[Pixel coordinate grounding data]
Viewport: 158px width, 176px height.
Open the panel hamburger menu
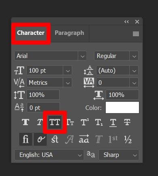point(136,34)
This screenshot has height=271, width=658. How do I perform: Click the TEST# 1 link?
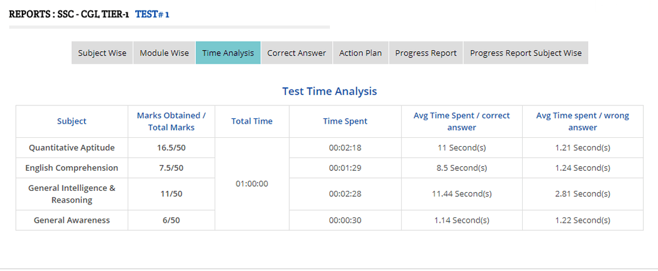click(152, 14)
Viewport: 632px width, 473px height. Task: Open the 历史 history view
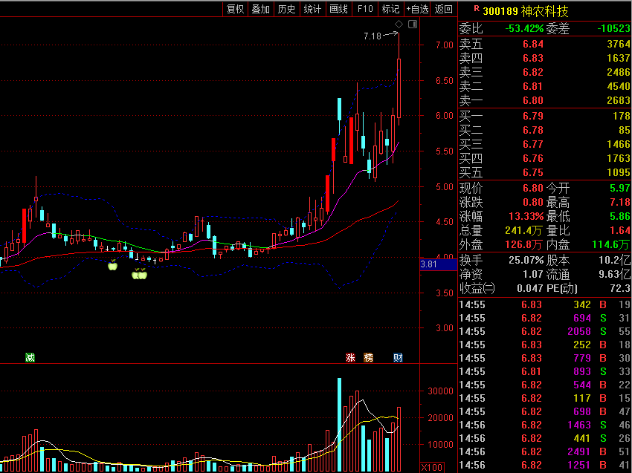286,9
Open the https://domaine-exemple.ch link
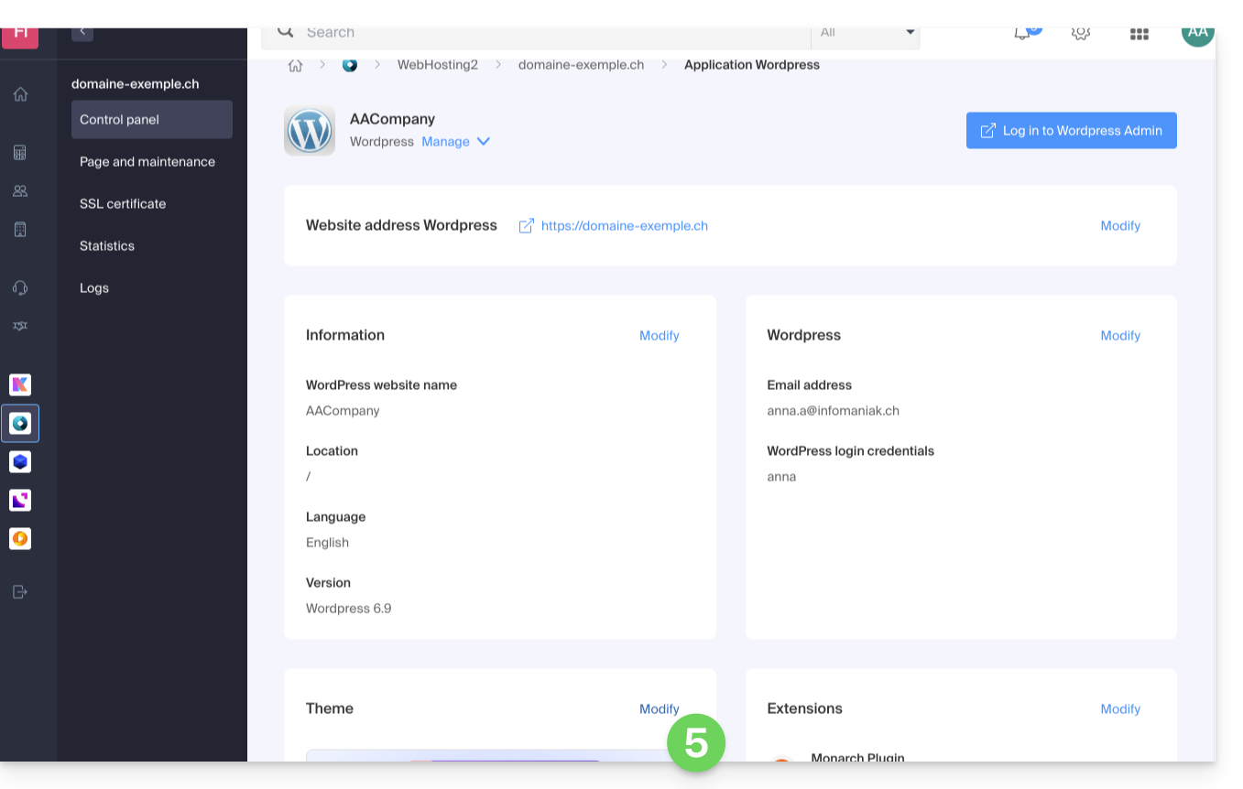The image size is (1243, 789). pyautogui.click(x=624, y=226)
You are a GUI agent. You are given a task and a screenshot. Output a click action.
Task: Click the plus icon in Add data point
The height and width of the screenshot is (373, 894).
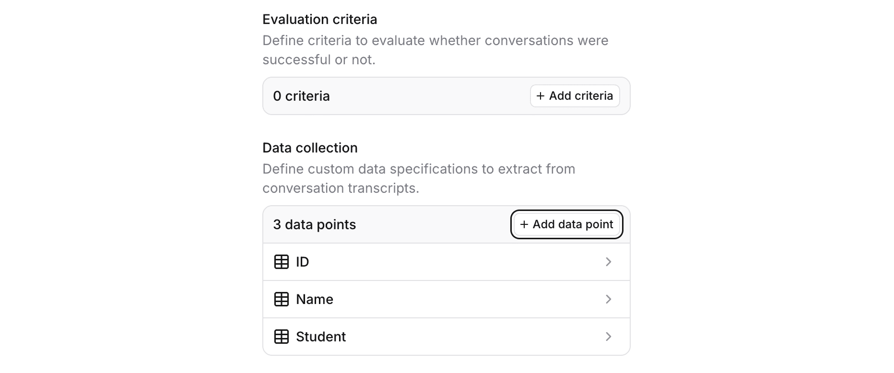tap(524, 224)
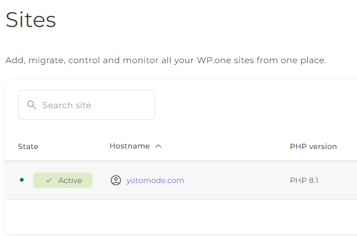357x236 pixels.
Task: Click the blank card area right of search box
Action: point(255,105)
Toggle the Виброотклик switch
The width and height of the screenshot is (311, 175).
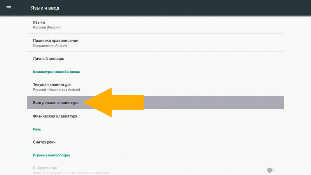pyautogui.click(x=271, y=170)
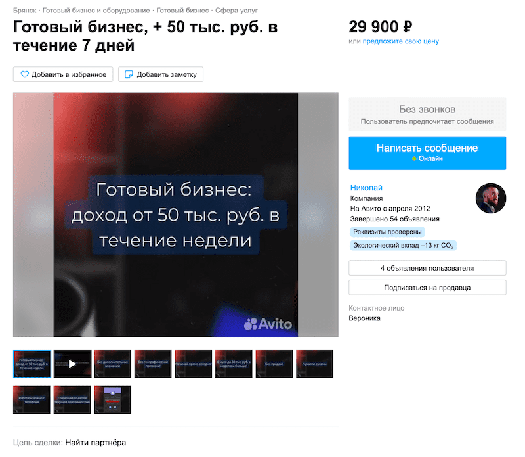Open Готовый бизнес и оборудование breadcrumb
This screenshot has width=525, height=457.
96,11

* **Your objective**:
Once the line containing "The width and" has been found, write out exactly that line and each one after it through the end of the data, leaving out every picture.

* **Task answer**:
The width and height of the screenshot is (311, 175).
pyautogui.click(x=271, y=170)
Open Готовый бизнес и оборудование breadcrumb
This screenshot has width=525, height=457.
96,11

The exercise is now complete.